2.根据权利要求1所述的具有增强记忆力作用的玉米低聚肽饮料,其特征在于:所述的玉米低聚肽为浅黄色粉末,水分含量≤5%,灰分含量≤7%,蛋白质含量≥80%。
3.根据权利要求1所述的具有增强记忆力作用的玉米低聚肽饮料,其特征在于:所述的柠檬酸的有效含量为≥99.5%。
4.根据权利要求1所述的具有增强记忆力作用的玉米低聚肽饮料,其特征在于:所述的苹果酸的有效含量为≥99.0%。

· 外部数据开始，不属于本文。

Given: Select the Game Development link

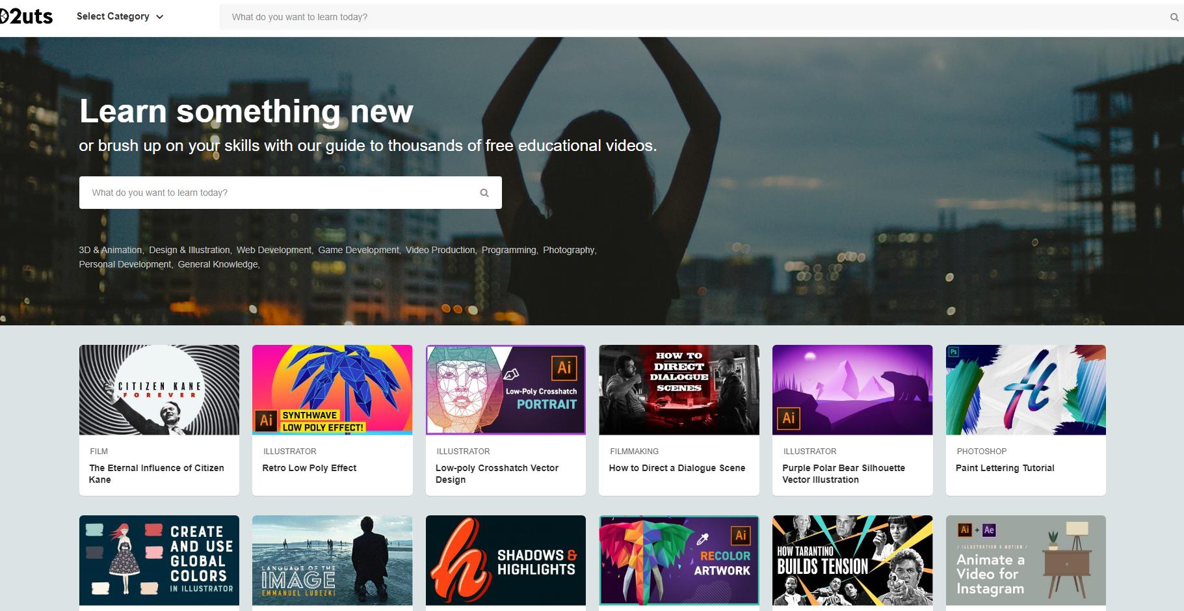Looking at the screenshot, I should click(x=358, y=250).
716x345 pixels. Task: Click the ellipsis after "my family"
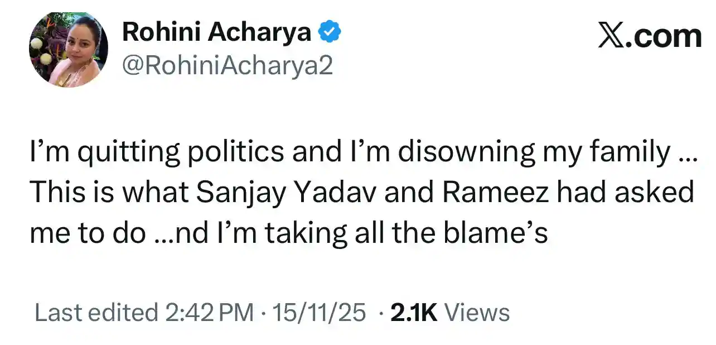click(x=687, y=158)
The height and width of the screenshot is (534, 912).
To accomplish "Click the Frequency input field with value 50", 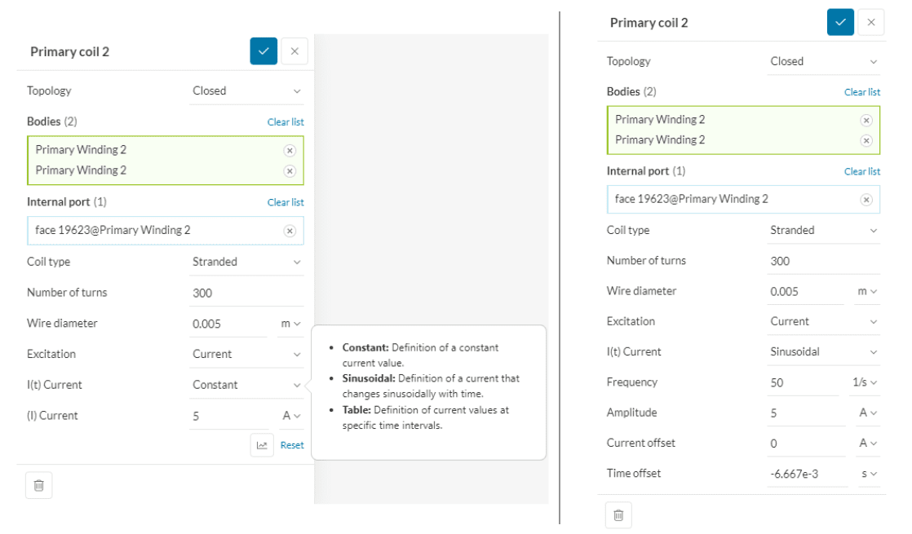I will (804, 382).
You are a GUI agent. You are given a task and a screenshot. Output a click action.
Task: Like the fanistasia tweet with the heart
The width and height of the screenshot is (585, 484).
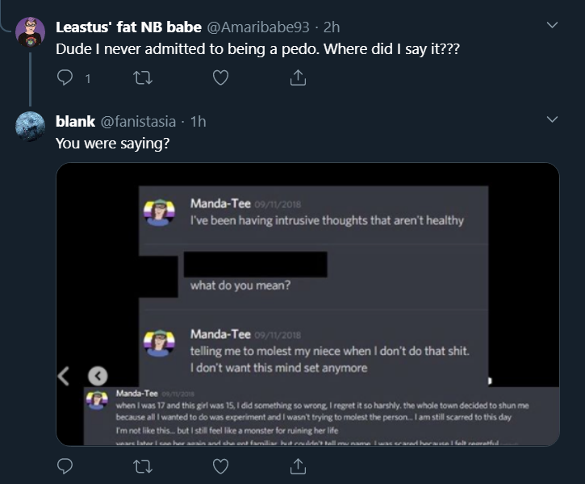tap(220, 465)
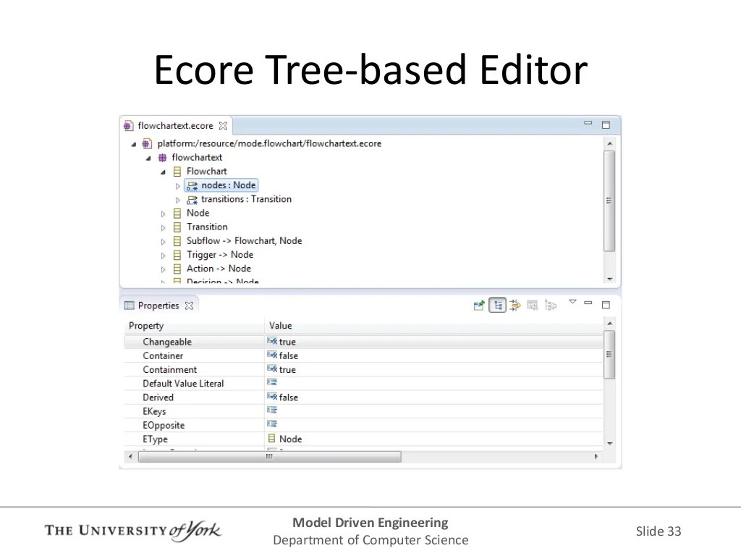This screenshot has width=741, height=556.
Task: Pin the Properties view open
Action: [x=479, y=305]
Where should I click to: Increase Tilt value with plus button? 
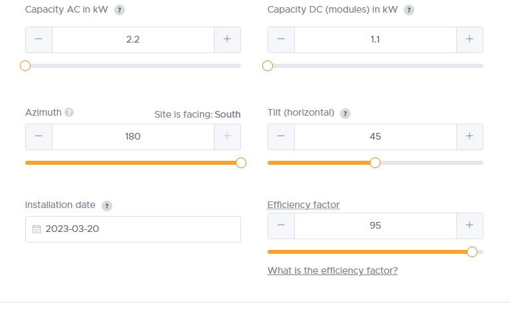click(469, 136)

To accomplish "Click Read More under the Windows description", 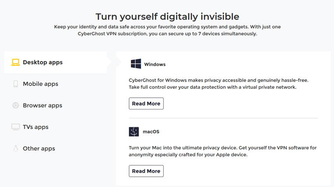I will click(146, 103).
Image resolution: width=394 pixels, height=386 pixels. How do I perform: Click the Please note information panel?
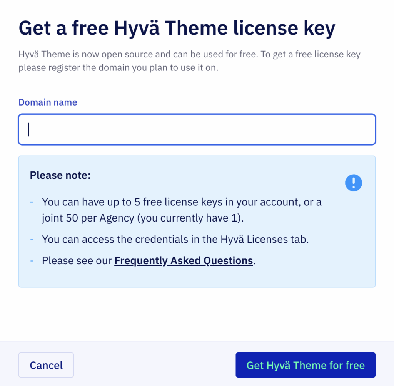197,221
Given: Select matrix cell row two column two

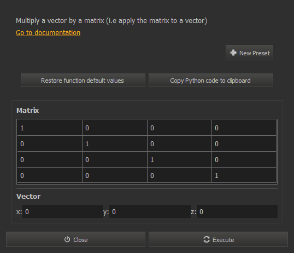Looking at the screenshot, I should pyautogui.click(x=115, y=143).
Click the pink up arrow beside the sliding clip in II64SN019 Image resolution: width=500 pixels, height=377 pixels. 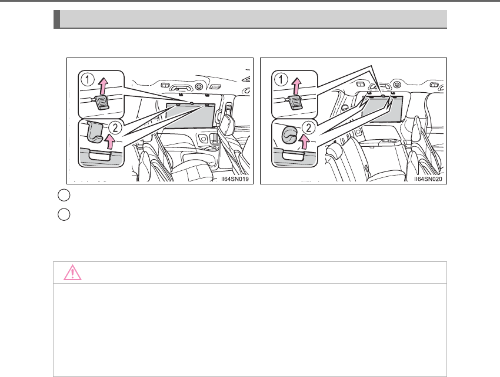point(103,86)
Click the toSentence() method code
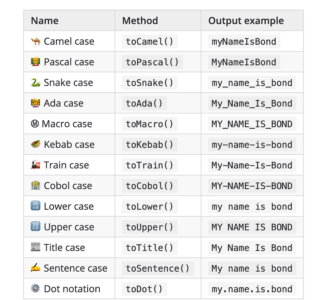 click(x=158, y=268)

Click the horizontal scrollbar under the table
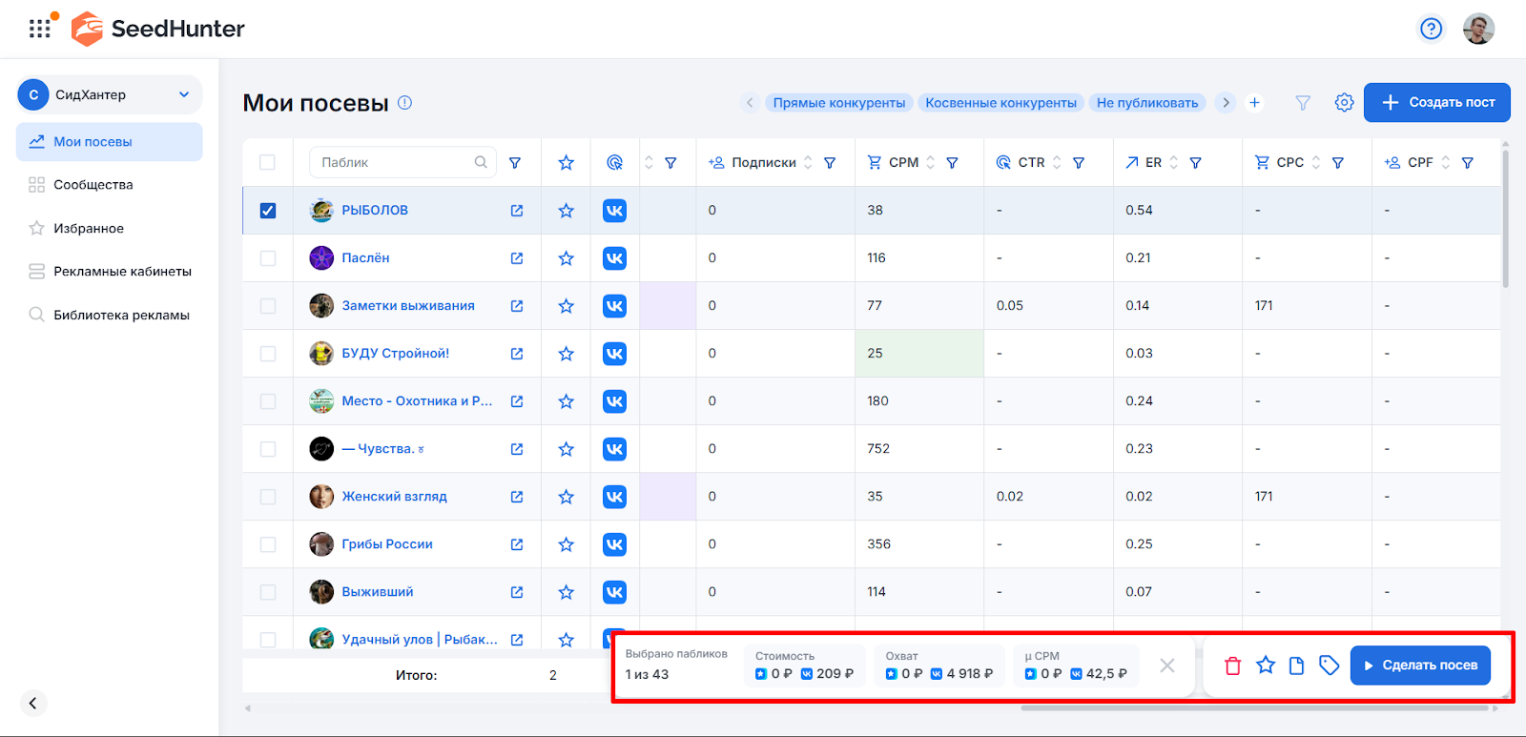click(1254, 708)
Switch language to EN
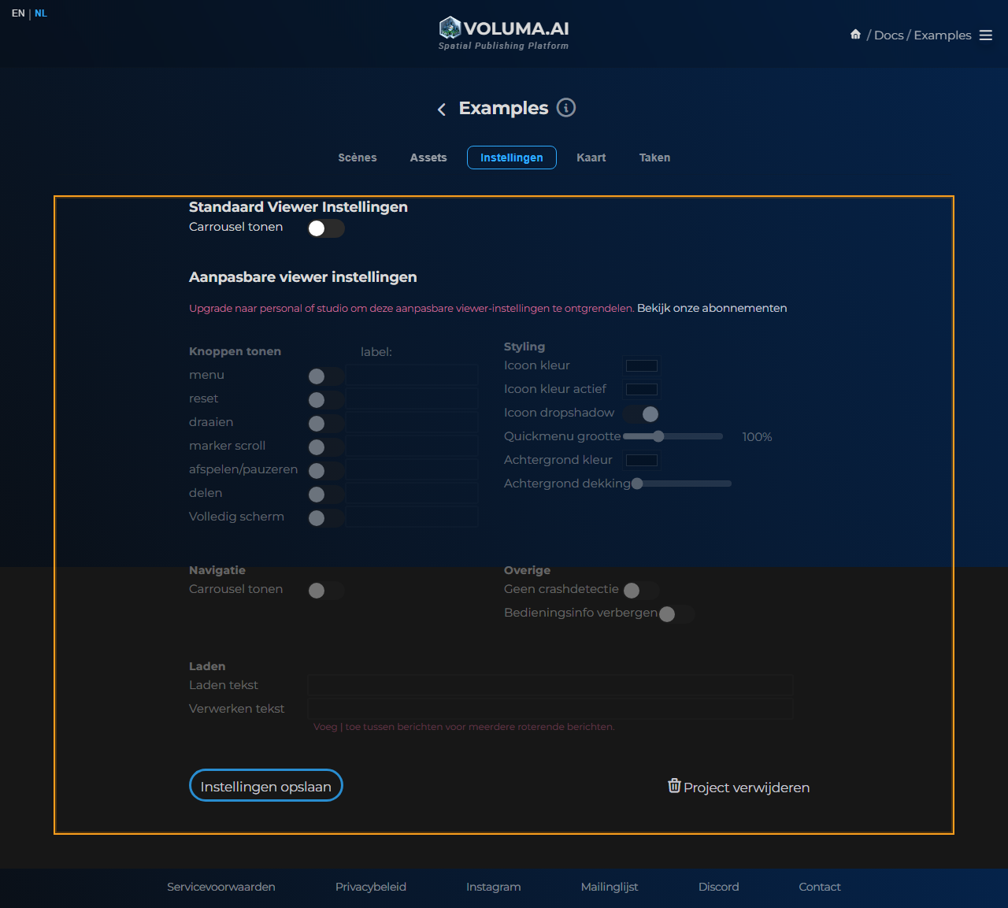 (17, 13)
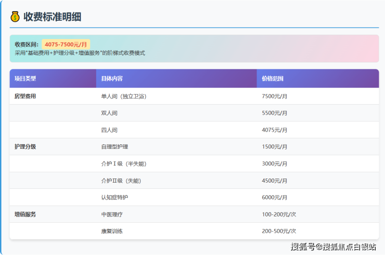Screen dimensions: 385x255
Task: Click the 4075元/月 price cell
Action: (x=275, y=130)
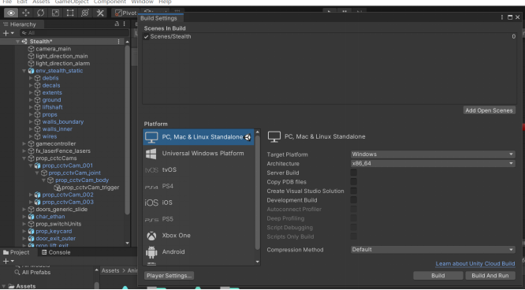Switch to the Console tab
This screenshot has width=525, height=290.
pos(56,252)
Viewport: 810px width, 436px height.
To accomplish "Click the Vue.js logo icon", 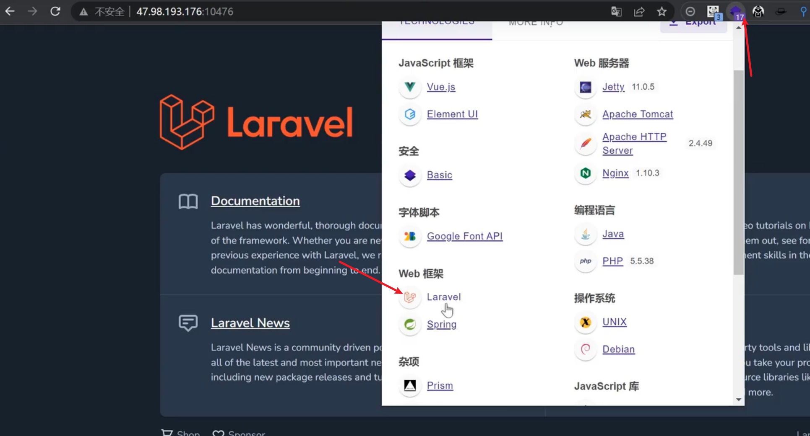I will click(410, 87).
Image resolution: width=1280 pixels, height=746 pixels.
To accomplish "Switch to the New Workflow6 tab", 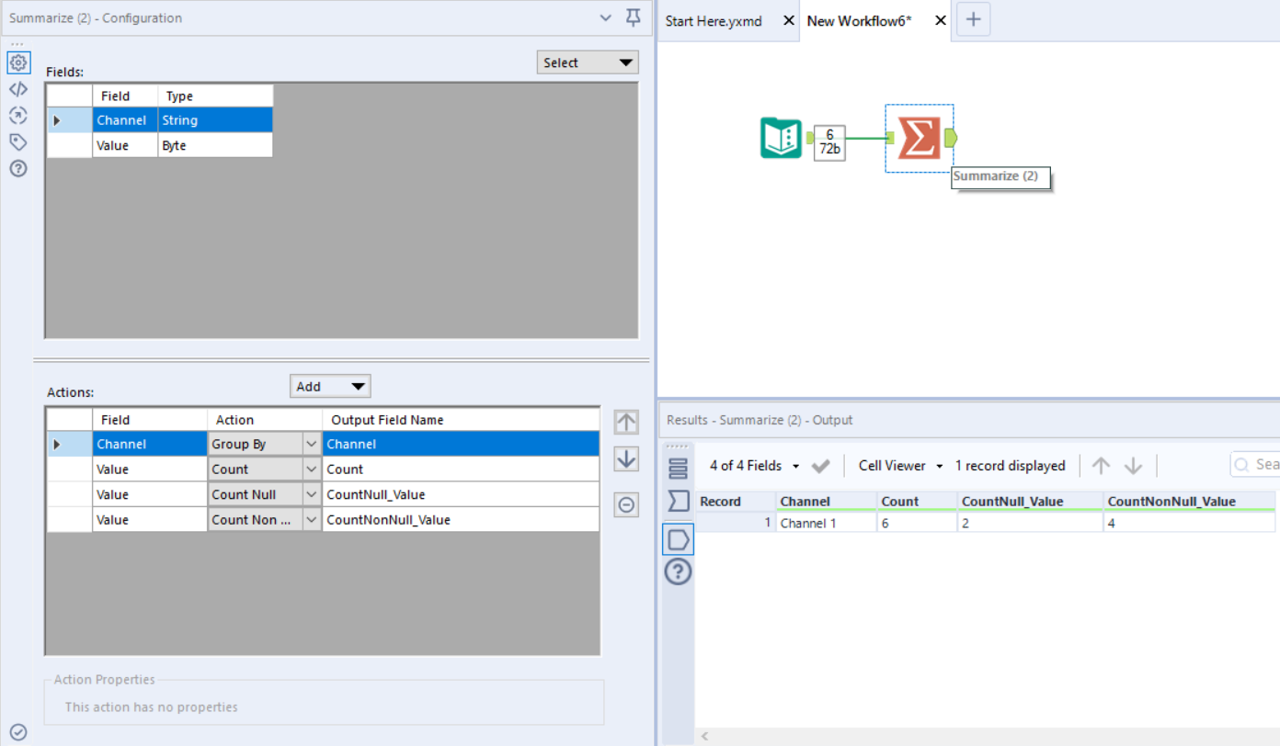I will [857, 20].
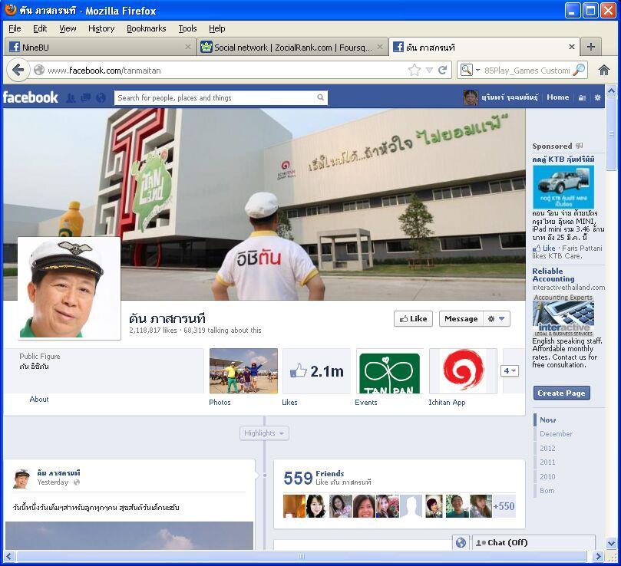Image resolution: width=621 pixels, height=566 pixels.
Task: Reload the page with the refresh icon
Action: pyautogui.click(x=443, y=70)
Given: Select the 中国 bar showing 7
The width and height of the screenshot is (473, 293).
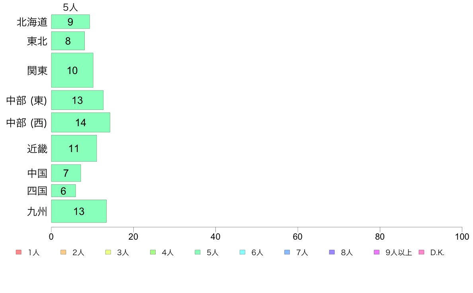Looking at the screenshot, I should pyautogui.click(x=66, y=173).
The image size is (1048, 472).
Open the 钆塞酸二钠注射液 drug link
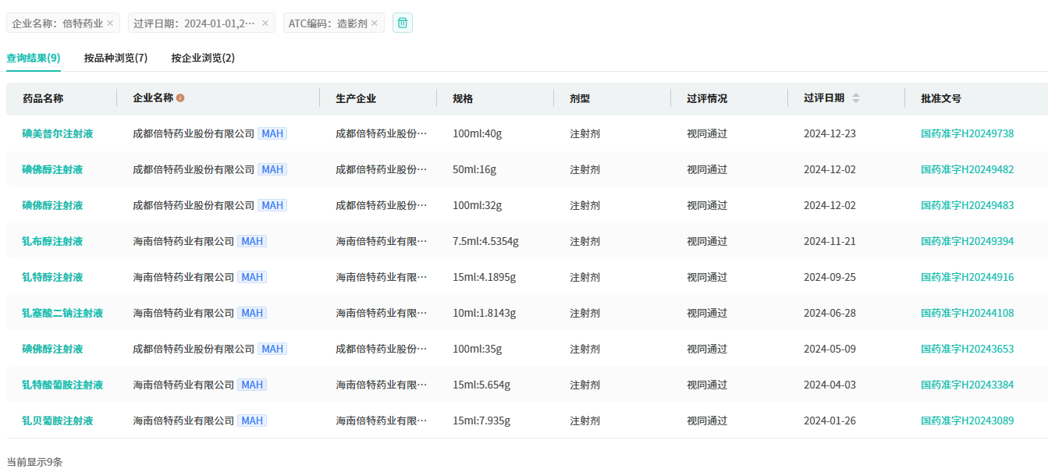coord(62,313)

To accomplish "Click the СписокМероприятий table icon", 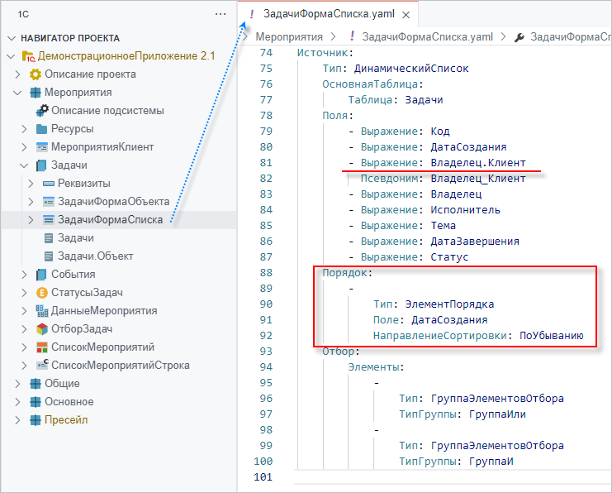I will click(43, 347).
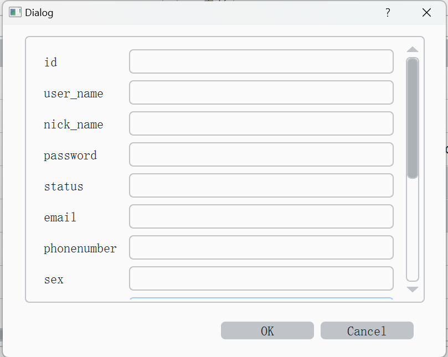Click the sex input field

pyautogui.click(x=261, y=278)
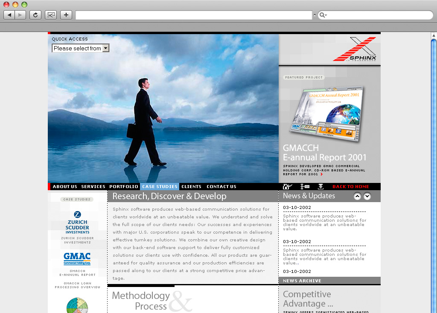
Task: Click the Sphinx logo in the header
Action: point(355,49)
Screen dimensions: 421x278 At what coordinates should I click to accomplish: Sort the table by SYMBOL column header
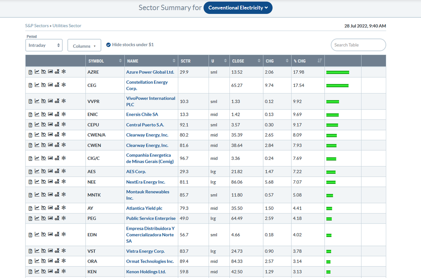105,61
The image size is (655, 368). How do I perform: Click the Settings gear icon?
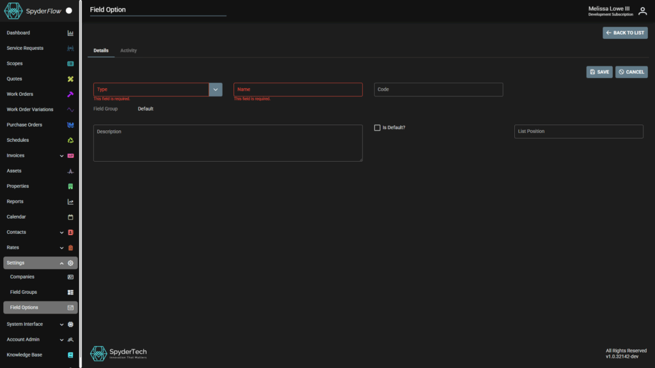[x=70, y=263]
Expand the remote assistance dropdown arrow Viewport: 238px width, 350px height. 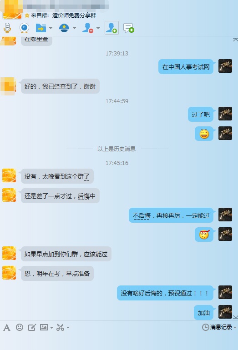click(x=74, y=28)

5.一种具有增强记忆力作用的玉米低聚肽饮料的生产工艺,其特征在于:具体工艺如下所述:
第一步:按重量份称取红枣15-20份、桂圆干8-12份,切碎,粒径不超过0.2-0.5cm,充分混合均匀后得到原料A备用;
第二步:按重量份将第一步中制得的原料A与水按1:15-25的比例混合后蒸煮120-180分钟,过滤,将滤渣充分压榨,得到混合液B;
第三步:将蛋白质含量为65%的玉米蛋白粉置于干燥箱内进行干燥,干燥温度为35-50℃,直至含水量为1.5%,然后进行粉碎,过160目筛进行筛分。被筛分后的玉米蛋白粉加入蒸馏水调浆至底物浓度为3%的溶液,然后进行90℃水浴加热10min,冷却,控制酶解温度为60℃,调节pH值至9。按酶/底物浓度为9%加入酶活120万u/g的碱性蛋白酶,酶解3.5h,用1M的NaOH控制料液pH值变化在±0.04内。酶解液在90℃条件下加热灭酶10min,得到的料液在4℃和9800×g条件下离心15min,收集上清液,然后将上清液进行超滤,依次过30kDa、10kDa、3kDa、1kDa的超滤膜,最后收集分子量小于1kDa的料液,进行真空冷冻干燥,得到玉米低聚肽;
第四步:按重量份在第二步中制得的混合液B中加入第三步中制得的玉米低聚肽1-2份,木糖醇10-20份,柠檬酸0.02-0.1份,苹果酸0.06-0.1份,羧甲基纤维素钠0.12-0.2份,然后在55℃条件下均质,经过120℃杀菌后灌装。